Case studies

How Recursion advocates for DevEx initiatives with DX

Recursion
Established executive and board-level KPIs
Built buy-in for company-level initiative around tech debt
Informed developer infrastructure roadmap

With plans to rapidly scale their engineering organization, Recursion’s leadership sought to get a baseline understanding of their developer experience. The leadership team recognized that engineering teams often seem to move slower than expected after a period of rapid growth. Their hypothesis was that if they proactively identified areas of friction in developers’ day-to-day, Recursion would be able to take action and maximize developer effectiveness as they grew. 

Recursion chose DX to measure areas of friction across their developer experience and help inform their Infrastructure and Tooling organization’s roadmap. Maureen Makes, who leads the Infrastructure and Tooling organization, says, “Our team is focused on understanding the problems that developers are facing and figuring out how to get ahead of them. DX gives us insight into what those problems are.”

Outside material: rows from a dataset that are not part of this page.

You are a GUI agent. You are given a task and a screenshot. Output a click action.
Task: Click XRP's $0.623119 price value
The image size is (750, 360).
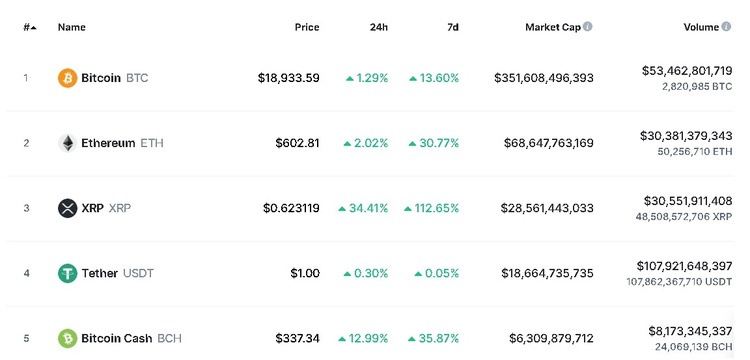291,208
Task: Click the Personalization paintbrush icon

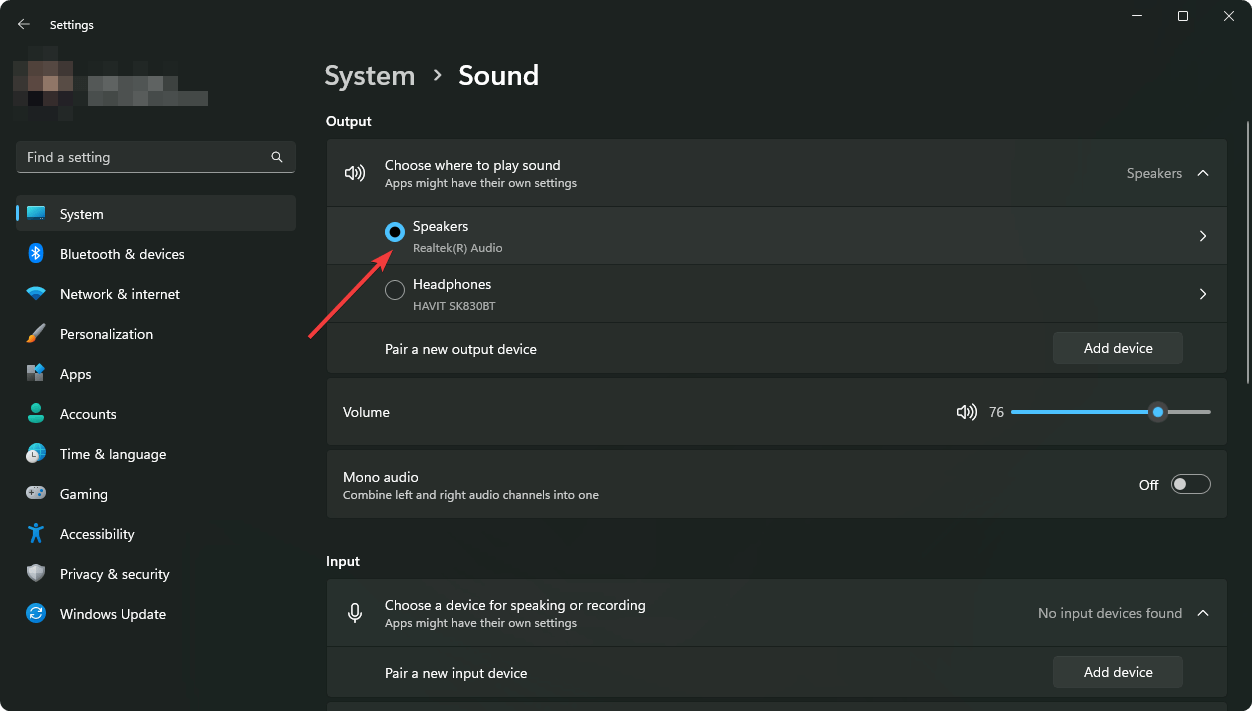Action: tap(36, 334)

Our team is focused on understanding the problems that developers are facing and figuring out how to get ahead of them. DX gives us insight into what those problems are.”
- Maureen Makes, Director of Engineering

Recursion‘s Infrastructure and Tooling organization has three primary purposes for using DX: advocating for company-level initiatives, informing their team’s roadmap, and reporting on progress. 

Advocating for company-level objectives 

On a quarterly basis, Makes’ team reports on DX data to the senior technology leadership group. They also present recommended organization-level initiatives that the company can invest in. 

“These presentations have landed really well,” Makes says. “They have led to company-level initiatives like creating a documentation guild and establishing The Year of Tech Debt.” 

The idea for the Year of Tech Debt originated in one of these leadership presentations. The group discussed different possible developer experience investments. In the end, technical debt was chosen, and Recursion’s engineering organization decided to name 2022 “The Year of Technical Debt.” 

In practice, that meant that every quarter, each engineering team would select a technical debt project to focus on. (At one point in the year, this included a tech debt hack week that was considered an enormous success for the company.) At the end of the quarter, teams would share what they accomplished in Recursion’s Tech All Hands meeting. Makes says the company has decided to focus on ownership in 2023. 

Informing Infrastructure and Tooling’s roadmap 

DX helps inform the Infrastructure and Tooling organization’s roadmap. “Multiple times, our team has assumed we should focus on a specific problem — only to learn through DX that something else was a bigger problem for developers." says Makes. “Being able to see both qualitative and quantitative data about different tools and processes gives us a much richer perspective on where we should focus as an internal-facing team.” 

Multiple times, our team has assumed we should focus on a specific problem — only to learn through DX that something else was a bigger problem for developers.”
- Maureen Makes, Director of Engineering

Reporting on progress

When deciding which metrics to report on at the executive level, Makes’ organization wanted to make sure their metrics supported their mission of accelerating Recursion’s stream-aligned teams. They decided on two of the KPIs measured in DX, Weekly Time Lost and Ease of Release. 

These metrics are reported quarterly to the tech leadership team, who then report on the metrics with senior leadership to frame conversations around investments in Recursion’s engineering organization as a whole.